> [Selected passage]:

For many years, Judge Weinstein was a faculty member of Columbia Law School, and lectured at other law schools. From 1955 to 1957 he served as county attorney for Nassau County. In 1967, President Lyndon B. Johnson nominated him to the bench in the Eastern District of New York on the recommendation of Senator Robert F. Kennedy. Formerly chief judge of the district, he conducts a full docket as a senior judge.

Managing each case with equality and efficiency in mind, Judge Weinstein appears in business suits instead of judicial robes and often meets with parties and litigants around a conference table in open court. A pioneer in the area of mass torts, he has handled and streamlined complex class actions and multi-district litigations related to Agent Orange, asbestos, DES, and most recently, Zyprexa. He has presided over numerous organized crime trials, including the prosecutions of Vincent Gigante, Louis Eppolito and Stephen Caracappa (known as the “mafia cops”), and the recent trial of Charles Carneglia. He has sought to humanize and reform federal sentencing practices and procedures. In 2003, Judge Weinstein volunteered to consider and decide 500 habeas corpus cases on a backlog in the Eastern District. He has authored many teaching casebooks, multi-volume treatises, and numerous articles, books, and legislative reports. Most recently, he published The Role of Judges in a Government Of, By, and For the People: Notes for the Fifty-Eighth Cardozo Lecture (2008).

> [Exercise details]: In the passage about Judge Weinstein, which mass tort matters does he handle in class actions and multi-district litigations? List each one. The rows have no connection to the passage about Judge Weinstein.

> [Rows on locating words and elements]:
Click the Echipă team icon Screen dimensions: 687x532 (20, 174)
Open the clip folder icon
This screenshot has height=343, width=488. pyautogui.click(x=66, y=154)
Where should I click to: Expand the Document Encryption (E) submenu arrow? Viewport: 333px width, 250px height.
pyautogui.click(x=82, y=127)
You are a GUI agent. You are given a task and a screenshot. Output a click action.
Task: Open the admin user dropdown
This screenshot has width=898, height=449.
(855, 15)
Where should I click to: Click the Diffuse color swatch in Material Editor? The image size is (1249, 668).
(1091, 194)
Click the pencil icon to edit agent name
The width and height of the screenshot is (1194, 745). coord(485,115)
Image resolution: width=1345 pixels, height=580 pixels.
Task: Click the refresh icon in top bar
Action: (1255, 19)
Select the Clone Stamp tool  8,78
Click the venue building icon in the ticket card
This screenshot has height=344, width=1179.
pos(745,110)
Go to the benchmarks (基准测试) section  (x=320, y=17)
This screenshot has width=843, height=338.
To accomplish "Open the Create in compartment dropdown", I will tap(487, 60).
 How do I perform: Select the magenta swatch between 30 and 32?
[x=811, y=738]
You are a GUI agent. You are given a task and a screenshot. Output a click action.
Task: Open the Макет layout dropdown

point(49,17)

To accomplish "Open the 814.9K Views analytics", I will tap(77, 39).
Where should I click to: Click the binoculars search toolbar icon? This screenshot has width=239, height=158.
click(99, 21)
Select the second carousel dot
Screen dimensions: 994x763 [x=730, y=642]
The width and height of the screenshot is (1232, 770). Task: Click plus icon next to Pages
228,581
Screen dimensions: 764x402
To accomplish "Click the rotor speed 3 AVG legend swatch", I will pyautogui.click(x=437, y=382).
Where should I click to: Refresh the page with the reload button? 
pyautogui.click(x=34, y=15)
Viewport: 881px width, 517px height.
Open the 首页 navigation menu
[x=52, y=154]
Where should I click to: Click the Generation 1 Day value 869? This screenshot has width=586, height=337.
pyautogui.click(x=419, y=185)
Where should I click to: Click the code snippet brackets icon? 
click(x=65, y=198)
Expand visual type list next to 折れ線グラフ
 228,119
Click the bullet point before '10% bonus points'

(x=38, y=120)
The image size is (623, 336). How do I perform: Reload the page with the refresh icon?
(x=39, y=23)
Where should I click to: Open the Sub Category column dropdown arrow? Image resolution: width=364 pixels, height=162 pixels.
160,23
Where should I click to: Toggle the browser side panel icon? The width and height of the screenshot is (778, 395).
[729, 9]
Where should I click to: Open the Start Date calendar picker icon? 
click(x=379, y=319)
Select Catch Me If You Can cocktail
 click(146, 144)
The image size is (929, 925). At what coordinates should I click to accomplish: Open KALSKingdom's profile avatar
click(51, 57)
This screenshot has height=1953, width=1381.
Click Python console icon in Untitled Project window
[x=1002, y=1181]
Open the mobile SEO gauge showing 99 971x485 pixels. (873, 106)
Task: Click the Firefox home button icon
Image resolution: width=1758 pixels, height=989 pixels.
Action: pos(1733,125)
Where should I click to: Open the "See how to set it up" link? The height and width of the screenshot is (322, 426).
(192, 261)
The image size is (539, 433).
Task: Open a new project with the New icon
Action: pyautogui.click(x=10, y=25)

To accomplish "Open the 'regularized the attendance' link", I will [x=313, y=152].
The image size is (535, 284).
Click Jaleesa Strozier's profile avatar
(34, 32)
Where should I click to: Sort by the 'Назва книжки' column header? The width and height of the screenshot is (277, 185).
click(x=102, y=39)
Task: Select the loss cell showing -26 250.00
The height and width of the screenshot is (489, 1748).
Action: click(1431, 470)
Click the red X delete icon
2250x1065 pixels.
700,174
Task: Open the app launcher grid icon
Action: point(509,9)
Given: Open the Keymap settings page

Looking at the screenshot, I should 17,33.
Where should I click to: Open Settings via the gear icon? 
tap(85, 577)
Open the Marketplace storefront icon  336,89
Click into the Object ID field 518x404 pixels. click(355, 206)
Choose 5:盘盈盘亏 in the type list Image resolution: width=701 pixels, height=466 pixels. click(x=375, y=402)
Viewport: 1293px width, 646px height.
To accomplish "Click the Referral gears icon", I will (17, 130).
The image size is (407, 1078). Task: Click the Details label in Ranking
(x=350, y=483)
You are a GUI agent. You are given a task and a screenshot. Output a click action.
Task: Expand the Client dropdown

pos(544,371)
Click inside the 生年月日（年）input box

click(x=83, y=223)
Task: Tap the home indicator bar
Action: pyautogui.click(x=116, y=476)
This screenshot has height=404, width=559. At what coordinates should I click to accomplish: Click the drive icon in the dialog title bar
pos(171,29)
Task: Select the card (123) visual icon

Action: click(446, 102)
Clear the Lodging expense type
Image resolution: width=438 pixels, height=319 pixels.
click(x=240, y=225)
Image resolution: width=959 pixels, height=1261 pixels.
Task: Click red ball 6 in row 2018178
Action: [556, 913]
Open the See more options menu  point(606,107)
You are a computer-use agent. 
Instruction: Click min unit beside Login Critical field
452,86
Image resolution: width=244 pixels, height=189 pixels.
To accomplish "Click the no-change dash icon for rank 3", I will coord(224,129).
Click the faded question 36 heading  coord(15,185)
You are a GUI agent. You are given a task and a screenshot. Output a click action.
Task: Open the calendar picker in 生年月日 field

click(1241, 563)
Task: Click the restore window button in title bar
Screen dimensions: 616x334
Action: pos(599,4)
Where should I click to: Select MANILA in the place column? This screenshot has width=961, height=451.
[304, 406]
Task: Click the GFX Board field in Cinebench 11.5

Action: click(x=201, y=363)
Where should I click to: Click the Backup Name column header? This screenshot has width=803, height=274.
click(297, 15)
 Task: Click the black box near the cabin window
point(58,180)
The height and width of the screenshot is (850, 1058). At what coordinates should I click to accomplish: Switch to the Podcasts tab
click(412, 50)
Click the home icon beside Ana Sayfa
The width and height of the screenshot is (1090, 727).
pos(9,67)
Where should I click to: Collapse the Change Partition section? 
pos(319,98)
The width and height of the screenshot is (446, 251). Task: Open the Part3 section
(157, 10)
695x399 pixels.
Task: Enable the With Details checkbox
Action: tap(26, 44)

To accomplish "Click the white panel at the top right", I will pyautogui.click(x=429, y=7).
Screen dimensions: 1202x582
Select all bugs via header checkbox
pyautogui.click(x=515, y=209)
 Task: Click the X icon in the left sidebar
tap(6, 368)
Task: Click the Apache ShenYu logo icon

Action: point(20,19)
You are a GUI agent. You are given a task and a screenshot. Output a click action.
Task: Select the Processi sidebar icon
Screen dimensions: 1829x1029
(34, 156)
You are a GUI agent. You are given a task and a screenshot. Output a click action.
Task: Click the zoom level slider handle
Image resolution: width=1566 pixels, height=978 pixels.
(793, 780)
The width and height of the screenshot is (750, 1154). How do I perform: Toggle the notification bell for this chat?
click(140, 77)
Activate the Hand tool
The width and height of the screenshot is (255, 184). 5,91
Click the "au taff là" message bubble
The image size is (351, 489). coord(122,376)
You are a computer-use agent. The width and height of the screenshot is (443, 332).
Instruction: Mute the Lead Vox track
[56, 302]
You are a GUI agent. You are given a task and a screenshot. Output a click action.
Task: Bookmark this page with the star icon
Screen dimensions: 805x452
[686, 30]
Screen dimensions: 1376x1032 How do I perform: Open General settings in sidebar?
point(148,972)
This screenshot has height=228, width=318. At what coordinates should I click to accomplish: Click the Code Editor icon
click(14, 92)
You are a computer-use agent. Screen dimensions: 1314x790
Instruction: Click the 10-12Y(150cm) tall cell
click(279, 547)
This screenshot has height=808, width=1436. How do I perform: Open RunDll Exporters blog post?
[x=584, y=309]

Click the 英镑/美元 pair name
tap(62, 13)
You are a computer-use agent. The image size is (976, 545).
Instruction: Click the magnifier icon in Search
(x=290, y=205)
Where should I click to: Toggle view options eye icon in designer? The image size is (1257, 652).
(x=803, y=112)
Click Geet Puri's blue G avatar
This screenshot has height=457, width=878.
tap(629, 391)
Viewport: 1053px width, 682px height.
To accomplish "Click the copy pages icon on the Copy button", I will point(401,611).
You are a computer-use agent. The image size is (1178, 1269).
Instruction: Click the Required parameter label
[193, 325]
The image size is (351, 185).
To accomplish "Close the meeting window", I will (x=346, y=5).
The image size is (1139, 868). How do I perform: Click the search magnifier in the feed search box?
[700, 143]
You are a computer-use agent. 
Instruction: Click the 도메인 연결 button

> [Task output]: Agent Orange, asbestos, DES, Zyprexa